RECORDS SHOWN section start
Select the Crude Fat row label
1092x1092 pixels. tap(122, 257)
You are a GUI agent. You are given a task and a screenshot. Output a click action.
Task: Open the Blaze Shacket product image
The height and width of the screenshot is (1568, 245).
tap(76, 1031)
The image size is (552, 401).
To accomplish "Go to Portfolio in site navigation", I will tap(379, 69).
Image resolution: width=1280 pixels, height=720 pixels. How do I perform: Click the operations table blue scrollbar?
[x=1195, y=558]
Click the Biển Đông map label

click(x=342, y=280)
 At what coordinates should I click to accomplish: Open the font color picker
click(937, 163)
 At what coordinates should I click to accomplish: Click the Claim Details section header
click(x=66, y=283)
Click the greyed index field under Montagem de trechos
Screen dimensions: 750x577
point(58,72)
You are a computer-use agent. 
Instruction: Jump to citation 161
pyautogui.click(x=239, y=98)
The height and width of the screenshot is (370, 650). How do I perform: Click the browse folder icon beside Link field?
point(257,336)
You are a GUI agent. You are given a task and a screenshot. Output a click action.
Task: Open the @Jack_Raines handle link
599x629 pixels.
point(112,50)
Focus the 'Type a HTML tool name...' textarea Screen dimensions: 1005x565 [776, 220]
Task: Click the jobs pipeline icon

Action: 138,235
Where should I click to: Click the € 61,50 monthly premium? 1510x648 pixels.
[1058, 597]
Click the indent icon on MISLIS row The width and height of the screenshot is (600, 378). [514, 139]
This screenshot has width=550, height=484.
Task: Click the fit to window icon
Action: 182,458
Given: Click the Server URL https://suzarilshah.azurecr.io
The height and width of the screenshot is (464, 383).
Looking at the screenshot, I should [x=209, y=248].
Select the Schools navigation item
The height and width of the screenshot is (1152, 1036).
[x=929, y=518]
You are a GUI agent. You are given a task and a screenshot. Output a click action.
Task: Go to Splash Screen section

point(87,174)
RECORDS SHOWN section end
WHAT YOU HAVE TO DO ::
What must be returned is the line with "Where should I" plus every line after it to the end of the entries, exactly as they appear.

EXERCISE RESULT ::
Where should I click to: Click the € 61,50 monthly premium? 1510x648 pixels.
[1058, 597]
Click the indent icon on MISLIS row The width and height of the screenshot is (600, 378). [514, 139]
This screenshot has width=550, height=484.
Task: Click the fit to window icon
Action: 182,458
Given: Click the Server URL https://suzarilshah.azurecr.io
The height and width of the screenshot is (464, 383).
Looking at the screenshot, I should [x=209, y=248].
Select the Schools navigation item
The height and width of the screenshot is (1152, 1036).
[x=929, y=518]
You are a GUI agent. You are given a task and a screenshot. Output a click action.
Task: Go to Splash Screen section

point(87,174)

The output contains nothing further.